Despite the unpredictability of serious disease such as cancer, oncology patients find satisfaction in reading their notes, say experts. “We’ve overwhelmingly heard that patients like it,” Thomas LeBlanc, MD, medical oncologist at Duke University, Durham, N.C., where all patients already have access to clinicians’ notes, told this news organization in 2018.
 

You are part of the avant garde. 

The United States and Scandinavian countries are the world leaders in implementing open notes in clinical practice, Dr. Blease said in an interview.

“It’s a phenomenal achievement” to have enacted open notes nationally, she said. For example, there are no open notes in Northern Ireland, Dr. Blease’s home country, or most of Europe.

In the United States, there are more than 200 medical organizations, including at least one in every state, that were voluntarily providing open notes before April 5, including interstate giants such as Banner Health and big-name medical centers such as Cleveland Clinic.

It may be hard for the United States to top Sweden’s embrace of the practice. The national open notes program now has 7.2 million patient accounts in a country of 10 million people, noted Maria Häggland, PhD, of Uppsala (Sweden) MedTech Science Innovation Center during a webinar last year.
 

The start day will come, and you may not notice. 

“When April 5 happens, something brand new is going to happen symbolically,” Ms. Salmi said. Its importance is hard to measure.

“Patients say they trust their doctor more because they understand their thinking with open notes. How do you value that? We don’t have metrics for that,” she said.

Dr. MacDonald suggested that open notes are both new and not new. In the fall of 2020, he predicted that the launch day would come, and few clinicians would notice, in part because many patients already access truncated information via patient portals.

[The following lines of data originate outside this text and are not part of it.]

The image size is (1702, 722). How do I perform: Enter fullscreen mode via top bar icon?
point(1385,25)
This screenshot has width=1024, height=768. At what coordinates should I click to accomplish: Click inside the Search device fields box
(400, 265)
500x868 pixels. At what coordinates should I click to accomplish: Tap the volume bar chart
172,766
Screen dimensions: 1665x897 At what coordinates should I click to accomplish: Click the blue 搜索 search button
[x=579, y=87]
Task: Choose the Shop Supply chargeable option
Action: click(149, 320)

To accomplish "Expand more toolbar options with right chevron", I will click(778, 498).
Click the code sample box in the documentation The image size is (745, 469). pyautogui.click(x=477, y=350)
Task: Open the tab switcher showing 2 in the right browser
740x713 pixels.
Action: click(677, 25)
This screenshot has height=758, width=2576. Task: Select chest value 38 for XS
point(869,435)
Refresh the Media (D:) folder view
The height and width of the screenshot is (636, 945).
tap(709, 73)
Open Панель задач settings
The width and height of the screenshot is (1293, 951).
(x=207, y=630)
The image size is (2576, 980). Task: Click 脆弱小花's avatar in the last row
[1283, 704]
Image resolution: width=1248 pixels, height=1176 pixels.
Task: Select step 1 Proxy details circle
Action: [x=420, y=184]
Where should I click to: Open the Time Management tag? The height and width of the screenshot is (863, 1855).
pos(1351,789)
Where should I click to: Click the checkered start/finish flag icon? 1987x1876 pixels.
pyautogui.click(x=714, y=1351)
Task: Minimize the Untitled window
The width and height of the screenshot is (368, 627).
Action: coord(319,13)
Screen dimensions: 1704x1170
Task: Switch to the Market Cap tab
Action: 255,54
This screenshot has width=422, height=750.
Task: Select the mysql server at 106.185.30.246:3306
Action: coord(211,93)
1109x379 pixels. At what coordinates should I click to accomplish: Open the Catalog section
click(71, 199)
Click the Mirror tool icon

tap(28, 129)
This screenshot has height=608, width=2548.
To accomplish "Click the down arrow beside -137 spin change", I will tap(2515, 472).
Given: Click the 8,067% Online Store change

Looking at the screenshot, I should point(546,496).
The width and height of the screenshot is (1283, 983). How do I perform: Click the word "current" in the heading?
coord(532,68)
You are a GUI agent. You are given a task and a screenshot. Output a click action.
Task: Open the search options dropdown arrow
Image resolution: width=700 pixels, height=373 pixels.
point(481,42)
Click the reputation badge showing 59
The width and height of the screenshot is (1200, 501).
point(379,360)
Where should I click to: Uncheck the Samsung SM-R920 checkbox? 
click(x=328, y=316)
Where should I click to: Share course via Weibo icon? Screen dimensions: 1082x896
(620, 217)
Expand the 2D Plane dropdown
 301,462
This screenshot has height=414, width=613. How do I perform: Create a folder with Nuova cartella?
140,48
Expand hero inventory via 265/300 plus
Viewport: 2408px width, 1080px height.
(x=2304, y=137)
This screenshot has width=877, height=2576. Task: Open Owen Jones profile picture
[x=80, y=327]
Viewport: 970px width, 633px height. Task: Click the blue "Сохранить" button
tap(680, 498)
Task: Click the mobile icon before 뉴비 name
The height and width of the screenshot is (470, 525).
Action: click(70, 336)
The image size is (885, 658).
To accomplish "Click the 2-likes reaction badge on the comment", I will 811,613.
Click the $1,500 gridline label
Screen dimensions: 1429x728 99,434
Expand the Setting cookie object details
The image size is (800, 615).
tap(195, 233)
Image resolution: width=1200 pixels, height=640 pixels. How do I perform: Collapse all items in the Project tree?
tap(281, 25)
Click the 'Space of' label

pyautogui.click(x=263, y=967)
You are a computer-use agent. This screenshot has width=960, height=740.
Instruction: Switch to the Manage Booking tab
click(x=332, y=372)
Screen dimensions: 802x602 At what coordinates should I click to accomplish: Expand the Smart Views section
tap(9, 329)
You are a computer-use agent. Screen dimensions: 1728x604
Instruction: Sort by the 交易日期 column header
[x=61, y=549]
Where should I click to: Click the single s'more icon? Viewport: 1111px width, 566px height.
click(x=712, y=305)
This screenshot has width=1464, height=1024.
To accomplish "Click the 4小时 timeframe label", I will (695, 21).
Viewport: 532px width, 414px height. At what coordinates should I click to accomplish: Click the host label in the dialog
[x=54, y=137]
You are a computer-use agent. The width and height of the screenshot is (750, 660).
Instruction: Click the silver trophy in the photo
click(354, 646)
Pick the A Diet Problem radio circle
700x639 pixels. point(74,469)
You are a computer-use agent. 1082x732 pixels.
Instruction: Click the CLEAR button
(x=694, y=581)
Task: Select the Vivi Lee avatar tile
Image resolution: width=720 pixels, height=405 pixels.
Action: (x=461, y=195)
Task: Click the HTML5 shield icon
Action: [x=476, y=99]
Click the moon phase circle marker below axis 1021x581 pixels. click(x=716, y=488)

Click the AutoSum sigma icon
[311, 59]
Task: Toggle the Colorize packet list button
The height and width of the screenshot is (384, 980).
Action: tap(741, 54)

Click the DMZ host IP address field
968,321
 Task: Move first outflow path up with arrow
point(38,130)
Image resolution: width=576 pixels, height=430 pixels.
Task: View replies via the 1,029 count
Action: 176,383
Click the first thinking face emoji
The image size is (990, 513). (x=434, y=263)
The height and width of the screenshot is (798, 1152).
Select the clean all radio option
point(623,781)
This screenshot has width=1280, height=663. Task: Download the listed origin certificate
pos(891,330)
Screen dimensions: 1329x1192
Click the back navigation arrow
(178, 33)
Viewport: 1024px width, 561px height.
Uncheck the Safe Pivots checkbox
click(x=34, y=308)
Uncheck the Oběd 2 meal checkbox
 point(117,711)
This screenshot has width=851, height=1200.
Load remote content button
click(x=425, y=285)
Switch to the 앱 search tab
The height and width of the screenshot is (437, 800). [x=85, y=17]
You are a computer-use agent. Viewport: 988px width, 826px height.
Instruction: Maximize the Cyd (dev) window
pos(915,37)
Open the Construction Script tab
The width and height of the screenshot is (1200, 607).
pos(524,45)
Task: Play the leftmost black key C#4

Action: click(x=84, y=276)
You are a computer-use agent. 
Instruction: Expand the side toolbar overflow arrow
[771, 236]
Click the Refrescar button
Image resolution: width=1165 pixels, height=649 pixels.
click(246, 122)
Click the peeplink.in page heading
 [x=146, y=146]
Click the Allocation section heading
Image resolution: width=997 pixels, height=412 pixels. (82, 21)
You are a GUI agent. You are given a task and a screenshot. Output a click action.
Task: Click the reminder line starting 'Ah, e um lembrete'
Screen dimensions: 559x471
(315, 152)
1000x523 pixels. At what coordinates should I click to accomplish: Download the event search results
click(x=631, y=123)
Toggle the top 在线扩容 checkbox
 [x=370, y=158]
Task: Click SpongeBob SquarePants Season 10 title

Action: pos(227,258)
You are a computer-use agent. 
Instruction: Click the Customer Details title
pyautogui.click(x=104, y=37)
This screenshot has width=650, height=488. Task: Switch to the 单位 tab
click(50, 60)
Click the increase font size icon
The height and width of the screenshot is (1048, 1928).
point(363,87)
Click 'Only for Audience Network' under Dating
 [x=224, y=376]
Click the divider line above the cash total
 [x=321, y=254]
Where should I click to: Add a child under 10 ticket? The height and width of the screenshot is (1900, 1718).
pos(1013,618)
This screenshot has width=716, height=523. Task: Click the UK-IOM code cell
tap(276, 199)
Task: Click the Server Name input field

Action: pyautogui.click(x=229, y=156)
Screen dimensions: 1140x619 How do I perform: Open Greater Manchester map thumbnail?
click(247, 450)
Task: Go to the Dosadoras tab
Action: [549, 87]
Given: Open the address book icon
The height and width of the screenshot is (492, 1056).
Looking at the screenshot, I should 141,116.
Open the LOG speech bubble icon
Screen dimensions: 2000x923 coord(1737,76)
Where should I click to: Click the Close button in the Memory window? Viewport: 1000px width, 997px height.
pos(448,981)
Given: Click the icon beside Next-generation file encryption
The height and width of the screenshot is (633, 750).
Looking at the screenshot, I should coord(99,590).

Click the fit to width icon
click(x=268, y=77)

However, there are “sensitive issues,” such as with adolescents and reproductive health, where “we know that some parents have sign-in information for their teen’s portal,” he commented. With clinical notes now on full display, potential problems “may be out of our control.”

Still, the Sacramento-based physician and IT officer acknowledged that concerns about open notes may be a bit inflated. “I’ve been more worried about reassuring physicians that everything will be okay than what’s actually going to happen [as the law takes effect],” Dr. MacDonald said.

The OpenNotes organization is grant funded, and staff disclosed no relevant financial relationships.

A version of this article first appeared on Medscape.com.